=== ACTION ITEM ===
Write out, word for word, the part of the listing below that opens with the line containing "Screen dimensions: 1512x803" and closes with the line containing "Open the gear", keeping both of those lines and adding no others.

- - - -

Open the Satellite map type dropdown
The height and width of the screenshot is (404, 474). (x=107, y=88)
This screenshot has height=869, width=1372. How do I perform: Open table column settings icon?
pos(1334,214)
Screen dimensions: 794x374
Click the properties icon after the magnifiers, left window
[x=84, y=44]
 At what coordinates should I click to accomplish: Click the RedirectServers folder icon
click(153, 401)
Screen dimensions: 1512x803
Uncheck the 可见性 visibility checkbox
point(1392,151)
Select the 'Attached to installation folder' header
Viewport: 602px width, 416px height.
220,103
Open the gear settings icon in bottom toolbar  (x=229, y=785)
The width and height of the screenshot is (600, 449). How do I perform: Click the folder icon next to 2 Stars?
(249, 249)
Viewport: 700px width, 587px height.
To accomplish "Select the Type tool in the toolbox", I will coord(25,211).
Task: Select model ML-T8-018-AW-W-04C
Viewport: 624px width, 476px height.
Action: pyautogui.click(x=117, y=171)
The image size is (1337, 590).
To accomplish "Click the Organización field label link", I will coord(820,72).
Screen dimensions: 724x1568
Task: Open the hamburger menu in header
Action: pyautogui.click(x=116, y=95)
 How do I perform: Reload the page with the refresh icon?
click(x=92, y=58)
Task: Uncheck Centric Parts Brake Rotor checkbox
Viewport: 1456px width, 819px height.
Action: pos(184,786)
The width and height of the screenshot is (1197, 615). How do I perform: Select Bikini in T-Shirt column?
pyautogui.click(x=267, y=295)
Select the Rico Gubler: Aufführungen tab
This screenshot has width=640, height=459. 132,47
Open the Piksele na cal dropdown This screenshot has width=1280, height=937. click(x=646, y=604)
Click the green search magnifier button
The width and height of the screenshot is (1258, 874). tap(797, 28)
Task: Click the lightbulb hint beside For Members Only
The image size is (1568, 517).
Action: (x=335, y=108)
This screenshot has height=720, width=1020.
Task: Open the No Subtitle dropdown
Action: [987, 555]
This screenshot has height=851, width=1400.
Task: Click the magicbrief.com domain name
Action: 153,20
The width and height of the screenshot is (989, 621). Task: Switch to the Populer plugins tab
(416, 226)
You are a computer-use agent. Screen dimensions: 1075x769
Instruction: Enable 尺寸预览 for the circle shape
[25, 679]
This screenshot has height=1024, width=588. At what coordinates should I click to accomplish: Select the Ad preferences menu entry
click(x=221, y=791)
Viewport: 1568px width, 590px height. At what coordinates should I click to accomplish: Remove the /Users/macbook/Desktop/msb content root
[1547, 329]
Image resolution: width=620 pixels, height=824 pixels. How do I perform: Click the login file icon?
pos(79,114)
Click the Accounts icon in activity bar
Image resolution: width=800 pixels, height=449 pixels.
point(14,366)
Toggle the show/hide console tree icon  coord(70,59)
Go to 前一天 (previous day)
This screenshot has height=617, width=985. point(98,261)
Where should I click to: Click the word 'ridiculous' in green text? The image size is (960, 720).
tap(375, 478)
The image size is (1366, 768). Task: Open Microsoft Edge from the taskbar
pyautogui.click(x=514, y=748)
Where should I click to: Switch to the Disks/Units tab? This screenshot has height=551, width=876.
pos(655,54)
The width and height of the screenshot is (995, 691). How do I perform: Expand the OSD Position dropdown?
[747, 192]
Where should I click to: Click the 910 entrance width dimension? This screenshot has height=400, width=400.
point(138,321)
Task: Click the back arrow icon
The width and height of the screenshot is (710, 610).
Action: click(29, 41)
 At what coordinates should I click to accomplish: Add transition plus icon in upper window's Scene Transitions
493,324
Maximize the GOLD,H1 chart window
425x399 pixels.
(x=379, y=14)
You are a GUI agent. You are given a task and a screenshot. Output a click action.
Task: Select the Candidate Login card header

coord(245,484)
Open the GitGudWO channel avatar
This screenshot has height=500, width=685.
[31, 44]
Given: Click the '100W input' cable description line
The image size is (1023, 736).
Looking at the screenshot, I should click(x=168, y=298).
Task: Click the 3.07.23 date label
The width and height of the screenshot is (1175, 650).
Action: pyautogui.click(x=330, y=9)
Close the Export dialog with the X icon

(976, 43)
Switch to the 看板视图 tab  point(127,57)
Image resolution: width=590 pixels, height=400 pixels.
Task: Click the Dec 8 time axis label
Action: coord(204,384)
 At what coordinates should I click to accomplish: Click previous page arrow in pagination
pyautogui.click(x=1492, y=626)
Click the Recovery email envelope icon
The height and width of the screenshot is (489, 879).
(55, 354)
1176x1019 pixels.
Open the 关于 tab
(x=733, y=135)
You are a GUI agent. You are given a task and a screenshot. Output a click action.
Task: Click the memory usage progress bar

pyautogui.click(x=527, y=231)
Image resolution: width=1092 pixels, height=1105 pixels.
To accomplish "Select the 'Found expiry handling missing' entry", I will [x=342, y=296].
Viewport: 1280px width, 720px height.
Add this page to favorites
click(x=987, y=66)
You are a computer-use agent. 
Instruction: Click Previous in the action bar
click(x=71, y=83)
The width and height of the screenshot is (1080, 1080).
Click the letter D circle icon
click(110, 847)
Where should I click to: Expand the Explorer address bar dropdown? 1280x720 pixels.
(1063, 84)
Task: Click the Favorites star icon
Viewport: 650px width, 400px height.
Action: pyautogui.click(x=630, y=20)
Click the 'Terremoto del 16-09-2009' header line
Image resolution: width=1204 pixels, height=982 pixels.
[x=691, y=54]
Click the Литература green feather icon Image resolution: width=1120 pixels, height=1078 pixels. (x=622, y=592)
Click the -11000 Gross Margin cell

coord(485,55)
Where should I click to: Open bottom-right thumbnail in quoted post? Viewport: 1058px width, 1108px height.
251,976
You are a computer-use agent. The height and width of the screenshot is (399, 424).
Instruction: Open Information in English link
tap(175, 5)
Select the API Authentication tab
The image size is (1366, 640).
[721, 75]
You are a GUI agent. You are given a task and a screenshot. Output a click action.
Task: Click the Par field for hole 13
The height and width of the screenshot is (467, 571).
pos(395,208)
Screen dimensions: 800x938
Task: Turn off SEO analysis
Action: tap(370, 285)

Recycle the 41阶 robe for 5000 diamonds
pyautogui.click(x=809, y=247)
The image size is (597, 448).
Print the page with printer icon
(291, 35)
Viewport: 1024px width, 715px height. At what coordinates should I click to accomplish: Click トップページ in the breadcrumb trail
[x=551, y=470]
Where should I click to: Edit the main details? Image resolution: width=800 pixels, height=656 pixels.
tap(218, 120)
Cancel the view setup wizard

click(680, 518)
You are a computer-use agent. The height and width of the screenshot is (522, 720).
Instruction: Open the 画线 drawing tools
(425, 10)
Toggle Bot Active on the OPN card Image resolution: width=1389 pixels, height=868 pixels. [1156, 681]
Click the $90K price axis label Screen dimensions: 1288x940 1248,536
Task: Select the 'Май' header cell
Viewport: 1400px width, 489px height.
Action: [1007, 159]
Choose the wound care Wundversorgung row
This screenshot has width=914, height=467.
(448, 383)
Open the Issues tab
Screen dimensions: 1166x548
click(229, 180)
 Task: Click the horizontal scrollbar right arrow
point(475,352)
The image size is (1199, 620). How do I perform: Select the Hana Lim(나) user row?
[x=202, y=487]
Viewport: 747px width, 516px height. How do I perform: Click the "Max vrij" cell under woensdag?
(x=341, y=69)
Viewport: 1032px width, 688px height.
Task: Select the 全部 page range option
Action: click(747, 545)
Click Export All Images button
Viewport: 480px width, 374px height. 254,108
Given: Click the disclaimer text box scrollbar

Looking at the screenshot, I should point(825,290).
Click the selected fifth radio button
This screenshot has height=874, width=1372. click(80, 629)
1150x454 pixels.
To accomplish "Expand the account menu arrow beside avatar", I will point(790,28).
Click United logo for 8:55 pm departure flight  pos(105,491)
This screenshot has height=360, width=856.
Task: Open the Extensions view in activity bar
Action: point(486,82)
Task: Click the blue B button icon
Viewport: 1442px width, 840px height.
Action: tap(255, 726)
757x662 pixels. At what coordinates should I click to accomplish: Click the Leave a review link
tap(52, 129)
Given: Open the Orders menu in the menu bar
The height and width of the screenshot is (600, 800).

- - - -

=== ANSWER SPACE ===
Screen dimensions: 1512x803
Uncheck the 可见性 visibility checkbox
point(1392,151)
Select the 'Attached to installation folder' header
Viewport: 602px width, 416px height.
220,103
Open the gear settings icon in bottom toolbar  (x=229, y=785)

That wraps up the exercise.